Health Maintenance Organizations (HMOs)
HMOs provide medical treatment on a prepaid basis, which means that
HMO members pay a fixed monthly fee, regardless of how much medical
care is needed in a time period (usually a monthly basis). In return
for this fee, most HMOs provide a wide variety of medical services,
from office visits to hospitalization and surgery. There are exceptions
but most HMO members must receive their medical treatment from those
within the network.
Preferred Provider Organizations (PPOs)
A PPO is made up of doctors and or hospitals that provide medical
service only to a specific group. Rather than prepaying for medical
care, PPO members pay for services as they are provided. The PPO sponsor
(usually an employer or insurance company) usually reimburses the
member for the cost of the treatment, minus any co-payment fee. In
some cases, the doctor may submit the bill directly to the insurance
company for payment. The insurer then pays the covered amount directly
to the health care provider, and the member pays his or her co-payment
amount. The price for each type of service is negotiated in advance
by the health care providers and the PPO sponsor(s).

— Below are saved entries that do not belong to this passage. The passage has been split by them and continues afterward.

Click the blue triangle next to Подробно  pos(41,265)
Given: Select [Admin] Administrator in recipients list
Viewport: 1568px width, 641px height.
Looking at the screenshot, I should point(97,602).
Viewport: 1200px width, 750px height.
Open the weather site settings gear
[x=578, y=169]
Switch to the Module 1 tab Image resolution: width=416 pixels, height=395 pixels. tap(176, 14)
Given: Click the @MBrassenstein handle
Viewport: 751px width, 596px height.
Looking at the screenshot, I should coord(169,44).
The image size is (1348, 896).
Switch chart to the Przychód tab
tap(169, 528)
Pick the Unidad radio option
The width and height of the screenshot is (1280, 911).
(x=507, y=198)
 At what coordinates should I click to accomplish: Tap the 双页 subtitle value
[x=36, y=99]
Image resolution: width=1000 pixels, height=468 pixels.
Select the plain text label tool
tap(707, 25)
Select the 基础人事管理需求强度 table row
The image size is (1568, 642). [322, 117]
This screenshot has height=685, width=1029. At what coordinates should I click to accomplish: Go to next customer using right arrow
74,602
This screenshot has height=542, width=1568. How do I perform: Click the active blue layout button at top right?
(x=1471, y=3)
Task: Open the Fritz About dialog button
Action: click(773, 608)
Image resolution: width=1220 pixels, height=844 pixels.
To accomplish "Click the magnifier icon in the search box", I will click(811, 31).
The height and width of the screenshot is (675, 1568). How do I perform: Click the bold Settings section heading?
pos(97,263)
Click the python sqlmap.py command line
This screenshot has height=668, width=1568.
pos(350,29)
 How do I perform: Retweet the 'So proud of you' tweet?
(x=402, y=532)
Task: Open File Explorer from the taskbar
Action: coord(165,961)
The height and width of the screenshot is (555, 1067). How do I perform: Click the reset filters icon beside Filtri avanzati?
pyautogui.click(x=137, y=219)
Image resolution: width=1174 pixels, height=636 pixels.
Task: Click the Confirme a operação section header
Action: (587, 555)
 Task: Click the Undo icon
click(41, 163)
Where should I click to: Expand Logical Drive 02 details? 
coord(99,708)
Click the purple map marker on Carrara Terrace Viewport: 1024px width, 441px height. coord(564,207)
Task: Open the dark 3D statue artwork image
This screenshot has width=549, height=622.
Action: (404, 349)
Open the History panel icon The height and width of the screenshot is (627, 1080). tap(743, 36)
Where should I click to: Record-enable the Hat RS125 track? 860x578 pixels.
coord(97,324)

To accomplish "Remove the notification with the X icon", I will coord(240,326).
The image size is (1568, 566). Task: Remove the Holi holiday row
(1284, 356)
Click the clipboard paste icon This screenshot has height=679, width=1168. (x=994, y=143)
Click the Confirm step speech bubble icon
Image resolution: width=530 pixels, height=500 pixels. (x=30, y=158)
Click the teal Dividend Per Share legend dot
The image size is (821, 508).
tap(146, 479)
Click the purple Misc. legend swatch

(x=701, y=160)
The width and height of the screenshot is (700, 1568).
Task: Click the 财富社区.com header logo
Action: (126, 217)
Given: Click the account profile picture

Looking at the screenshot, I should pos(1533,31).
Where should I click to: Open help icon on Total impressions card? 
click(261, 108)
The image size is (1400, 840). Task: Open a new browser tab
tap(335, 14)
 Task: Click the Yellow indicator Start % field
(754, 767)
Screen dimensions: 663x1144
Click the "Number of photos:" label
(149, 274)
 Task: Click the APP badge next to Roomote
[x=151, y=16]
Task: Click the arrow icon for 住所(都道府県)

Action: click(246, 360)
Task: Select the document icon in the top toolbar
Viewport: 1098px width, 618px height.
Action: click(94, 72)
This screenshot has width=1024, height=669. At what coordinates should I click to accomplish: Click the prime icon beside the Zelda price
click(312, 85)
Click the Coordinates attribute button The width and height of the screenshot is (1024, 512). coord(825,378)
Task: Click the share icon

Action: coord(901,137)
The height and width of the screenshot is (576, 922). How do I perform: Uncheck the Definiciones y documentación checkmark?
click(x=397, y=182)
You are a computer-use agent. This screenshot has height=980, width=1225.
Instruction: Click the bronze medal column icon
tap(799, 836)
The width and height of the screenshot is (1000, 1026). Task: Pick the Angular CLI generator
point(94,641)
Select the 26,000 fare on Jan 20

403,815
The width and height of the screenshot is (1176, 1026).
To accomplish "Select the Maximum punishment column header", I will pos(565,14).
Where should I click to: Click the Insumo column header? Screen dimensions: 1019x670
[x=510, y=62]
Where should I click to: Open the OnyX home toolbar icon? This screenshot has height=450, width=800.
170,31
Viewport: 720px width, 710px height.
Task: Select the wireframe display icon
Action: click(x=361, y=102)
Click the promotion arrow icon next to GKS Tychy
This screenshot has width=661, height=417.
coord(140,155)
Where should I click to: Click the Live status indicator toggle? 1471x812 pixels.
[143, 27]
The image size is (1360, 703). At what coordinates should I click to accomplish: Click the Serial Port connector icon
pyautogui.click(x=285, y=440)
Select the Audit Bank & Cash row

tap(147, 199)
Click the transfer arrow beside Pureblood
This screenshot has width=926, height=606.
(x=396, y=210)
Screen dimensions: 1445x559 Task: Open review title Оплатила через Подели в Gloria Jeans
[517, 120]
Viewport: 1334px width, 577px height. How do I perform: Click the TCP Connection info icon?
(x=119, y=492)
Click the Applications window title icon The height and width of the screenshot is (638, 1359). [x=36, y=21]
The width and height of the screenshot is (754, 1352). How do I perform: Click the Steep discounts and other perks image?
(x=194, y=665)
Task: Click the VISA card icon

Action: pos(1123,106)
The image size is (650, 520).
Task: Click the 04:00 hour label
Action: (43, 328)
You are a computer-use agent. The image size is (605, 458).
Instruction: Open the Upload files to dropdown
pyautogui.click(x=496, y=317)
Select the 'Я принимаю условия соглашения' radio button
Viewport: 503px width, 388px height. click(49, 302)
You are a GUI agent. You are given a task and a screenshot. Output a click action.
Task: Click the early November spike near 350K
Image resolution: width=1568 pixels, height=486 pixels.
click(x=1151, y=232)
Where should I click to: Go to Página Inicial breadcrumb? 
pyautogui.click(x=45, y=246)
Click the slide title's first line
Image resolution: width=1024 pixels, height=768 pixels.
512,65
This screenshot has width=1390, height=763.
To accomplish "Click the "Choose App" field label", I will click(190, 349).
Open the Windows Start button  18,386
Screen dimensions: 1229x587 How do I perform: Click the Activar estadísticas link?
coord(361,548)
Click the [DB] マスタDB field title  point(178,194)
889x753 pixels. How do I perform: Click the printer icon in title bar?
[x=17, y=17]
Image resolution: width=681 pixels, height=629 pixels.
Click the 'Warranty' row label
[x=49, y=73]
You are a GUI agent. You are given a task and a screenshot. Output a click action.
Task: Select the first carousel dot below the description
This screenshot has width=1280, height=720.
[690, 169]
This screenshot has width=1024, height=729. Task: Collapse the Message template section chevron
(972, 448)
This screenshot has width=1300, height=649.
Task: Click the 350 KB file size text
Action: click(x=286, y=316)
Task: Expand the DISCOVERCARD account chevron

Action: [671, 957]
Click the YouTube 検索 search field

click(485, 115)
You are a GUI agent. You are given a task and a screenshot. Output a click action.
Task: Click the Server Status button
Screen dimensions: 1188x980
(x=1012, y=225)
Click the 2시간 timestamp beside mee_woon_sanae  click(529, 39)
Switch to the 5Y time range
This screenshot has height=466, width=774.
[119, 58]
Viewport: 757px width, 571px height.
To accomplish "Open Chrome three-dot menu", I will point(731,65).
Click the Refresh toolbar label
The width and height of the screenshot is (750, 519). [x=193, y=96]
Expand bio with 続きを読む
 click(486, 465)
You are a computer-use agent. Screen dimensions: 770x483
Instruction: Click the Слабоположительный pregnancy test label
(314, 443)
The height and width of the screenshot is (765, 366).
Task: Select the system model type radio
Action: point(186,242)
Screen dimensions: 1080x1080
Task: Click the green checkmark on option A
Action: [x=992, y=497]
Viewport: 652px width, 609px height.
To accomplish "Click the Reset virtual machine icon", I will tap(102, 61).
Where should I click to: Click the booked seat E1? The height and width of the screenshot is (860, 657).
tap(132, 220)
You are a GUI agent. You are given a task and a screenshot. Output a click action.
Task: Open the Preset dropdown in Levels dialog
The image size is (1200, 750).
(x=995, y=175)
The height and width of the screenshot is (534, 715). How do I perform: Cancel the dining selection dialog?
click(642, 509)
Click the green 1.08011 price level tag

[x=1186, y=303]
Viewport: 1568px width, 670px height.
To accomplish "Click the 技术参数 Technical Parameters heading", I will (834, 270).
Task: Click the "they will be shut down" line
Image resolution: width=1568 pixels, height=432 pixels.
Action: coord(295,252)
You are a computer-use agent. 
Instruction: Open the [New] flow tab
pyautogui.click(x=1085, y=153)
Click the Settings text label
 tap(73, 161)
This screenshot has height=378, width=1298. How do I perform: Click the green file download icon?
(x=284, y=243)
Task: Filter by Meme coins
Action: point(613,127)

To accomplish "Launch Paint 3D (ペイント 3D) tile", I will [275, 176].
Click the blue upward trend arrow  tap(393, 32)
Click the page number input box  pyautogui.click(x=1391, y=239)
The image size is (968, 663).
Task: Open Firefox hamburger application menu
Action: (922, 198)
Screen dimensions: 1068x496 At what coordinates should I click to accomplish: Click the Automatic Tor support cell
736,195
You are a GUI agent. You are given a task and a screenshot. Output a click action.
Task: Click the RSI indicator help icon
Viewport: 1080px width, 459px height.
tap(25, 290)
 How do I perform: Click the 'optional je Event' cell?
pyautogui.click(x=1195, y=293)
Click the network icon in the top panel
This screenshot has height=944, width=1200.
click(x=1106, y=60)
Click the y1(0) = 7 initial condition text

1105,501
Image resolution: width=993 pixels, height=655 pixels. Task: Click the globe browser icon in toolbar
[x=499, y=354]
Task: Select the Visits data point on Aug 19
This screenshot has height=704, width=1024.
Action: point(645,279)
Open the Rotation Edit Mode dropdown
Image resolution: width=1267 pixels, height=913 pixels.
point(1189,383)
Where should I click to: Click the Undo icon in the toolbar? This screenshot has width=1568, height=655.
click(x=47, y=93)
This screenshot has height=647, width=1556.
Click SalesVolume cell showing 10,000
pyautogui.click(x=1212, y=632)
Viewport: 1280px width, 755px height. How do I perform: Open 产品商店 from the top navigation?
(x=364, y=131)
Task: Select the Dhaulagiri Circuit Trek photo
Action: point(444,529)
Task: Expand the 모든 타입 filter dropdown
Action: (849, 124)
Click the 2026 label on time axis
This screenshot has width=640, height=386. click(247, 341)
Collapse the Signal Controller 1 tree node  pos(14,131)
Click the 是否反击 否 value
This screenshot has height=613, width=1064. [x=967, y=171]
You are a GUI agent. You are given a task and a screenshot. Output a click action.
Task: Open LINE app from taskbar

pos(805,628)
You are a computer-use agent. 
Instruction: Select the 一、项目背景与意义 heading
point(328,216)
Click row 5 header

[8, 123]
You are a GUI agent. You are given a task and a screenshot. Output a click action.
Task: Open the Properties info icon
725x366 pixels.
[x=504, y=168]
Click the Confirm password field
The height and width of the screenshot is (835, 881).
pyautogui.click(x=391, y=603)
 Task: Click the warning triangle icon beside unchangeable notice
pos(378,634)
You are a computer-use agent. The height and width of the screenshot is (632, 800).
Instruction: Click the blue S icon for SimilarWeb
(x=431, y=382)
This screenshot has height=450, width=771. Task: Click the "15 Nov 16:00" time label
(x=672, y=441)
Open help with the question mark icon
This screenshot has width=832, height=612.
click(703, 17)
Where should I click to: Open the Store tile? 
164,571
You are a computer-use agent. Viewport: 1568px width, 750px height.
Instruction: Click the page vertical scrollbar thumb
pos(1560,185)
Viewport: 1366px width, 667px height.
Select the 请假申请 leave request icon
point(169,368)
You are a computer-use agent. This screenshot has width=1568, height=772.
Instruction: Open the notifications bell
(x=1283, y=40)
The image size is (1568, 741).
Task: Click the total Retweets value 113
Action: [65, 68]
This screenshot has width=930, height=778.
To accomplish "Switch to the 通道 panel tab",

Point Of Service (POS) plans
A point of service plan is a type of system where you pay no deductible
and usually only a small co-payment when you use a health care provider
within your network. You also must choose a primary care physician
who is responsible for all referrals within the POS network. If you
choose to go outside of the network for health care, you will likely
be subject to a deductible, and your co-payment will be a percentage
of the physicians charges.
About Hospital Health Insurance
Hospital expense coverage provides specific benefits
for daily hospital room and board and usual hospital services and
supplies during hospital stays.
Hospital/medical coverage may be extended in one of
three ways:
-- A policy usually sold in combination with a physicians or surgical
expense policy that provides benefits for both surgical operations
and doctors in-hospital visits
--A major medical policy that provides broad and substantial
coverage for many types of medical expenses
--A combination of hospital-physician-surgical coverage
plus a supplemental major medical policy.
Room and board benefits are usually stated in one of
two ways.
--Indemnity plans reimburse for the actual room-and-board charge up
to a specified maximum dollar amount per day for hospital confinement.
--A service-type benefit that pays the full cost of
a “semi-private” room-and-board charge.
About COBRA Health Insurance
COBRA is an acronym, which stands for Consolidated Omnibus
Budget Reconciliation Act of 1985. Under this federal law, you are
provided with a “back-up” system in a time of need, when
you aren't currently covered by insurance for a variety of reasons.
This law was put in place to protect your right to continued
health insurance, after a circumstance occurs which would otherwise
leave you without coverage.
Some of those circumstances:
-involuntary loss of employment (lay off, downsizing, terminated)
-voluntary termination of employment (you quit)
-marital separation or divorce
-if you were a dependent on your guardian/parent’s
policy, and you become ineligible (no longer dependent), due to age
or no longer attending college
-if your spouse (who is the employee with the insurance
coverage) dies
COBRA allows you to have the same coverage you had prior
to the event/circumstance. The one thing to take note of is that your
continued health benefits will only last for a specific amount of
time, and will be entirely at your own cost. Under most cases, the
time frame for continued coverage lasts 18-36 months.
A quick example:
You are currently employed, and your company pays for 50% of your
insurance premium. You are included in a downsizing effort by your
employer, and receive notice of termination. You can opt for COBRA,
which will allow you to continue coverage. Instead of the 50% you
had prior to termination, you will now be faced with 100% of the insurance
premium cost. In some cases, this might be even higher, with the added
cost going to administrative fees charged by your ex-employer. As
mentioned above, the time frame can be anywhere from 18-36 months.